Later, we are each wearing two pairs of wool socks, wool base layers, pyjamas, balaclavas and mittens to sleep. We are practically blue. Lorenzo squeezes into my bag and we suck in to zip up. Neither of us can move our arms and the tarp underneath is so slippery we keep sliding around, like a drunken snake, and the second bag slips off, so we're still cold.
We learn that the effect of our protein mush dinner is intense, overwhelming gas and spend hours tooting, then wiggling madly to get the smell out and laughing maniacally.

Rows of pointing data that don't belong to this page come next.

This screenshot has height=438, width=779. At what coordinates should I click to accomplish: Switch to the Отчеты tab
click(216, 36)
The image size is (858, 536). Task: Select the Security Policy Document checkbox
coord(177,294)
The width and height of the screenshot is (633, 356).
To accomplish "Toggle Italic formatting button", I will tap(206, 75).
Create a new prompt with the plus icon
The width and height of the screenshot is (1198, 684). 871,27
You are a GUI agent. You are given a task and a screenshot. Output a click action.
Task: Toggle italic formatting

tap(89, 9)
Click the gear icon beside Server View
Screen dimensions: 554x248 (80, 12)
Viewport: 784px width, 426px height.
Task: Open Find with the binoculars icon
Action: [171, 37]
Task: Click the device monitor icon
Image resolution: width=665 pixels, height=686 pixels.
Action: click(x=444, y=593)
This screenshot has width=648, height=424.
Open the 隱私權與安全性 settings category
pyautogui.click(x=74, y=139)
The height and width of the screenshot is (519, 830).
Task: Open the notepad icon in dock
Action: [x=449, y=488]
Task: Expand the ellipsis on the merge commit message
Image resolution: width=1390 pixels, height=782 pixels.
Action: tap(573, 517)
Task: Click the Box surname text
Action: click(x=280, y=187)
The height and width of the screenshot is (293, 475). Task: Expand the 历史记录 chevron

I awake alone much later to a strange sound. I sit up groggily. “Babe?” I whisper into blackness. No reply. My eyes adjust and I find Lorenzo crouching at the foot of the cave – peeing – into one of our brand-new pots. His eyes are frantically pleading for understanding – hypothermia! I crawl from the warmth and grab a pot. There are moments that define a couple, and as we sit over our new pots urinating and giggling, I'm overwhelmed with affection.
In the morning, as Lorenzo and I limp down the mountain, far behind the others, he turns to me. “I never understood the saying ‘Don't even have a pot to piss in,' before this trip babe, but now I get it.”
“Happy birthday,” I reply and we laugh down the mountain, through clear winter sunshine toward home, and more birthdays together.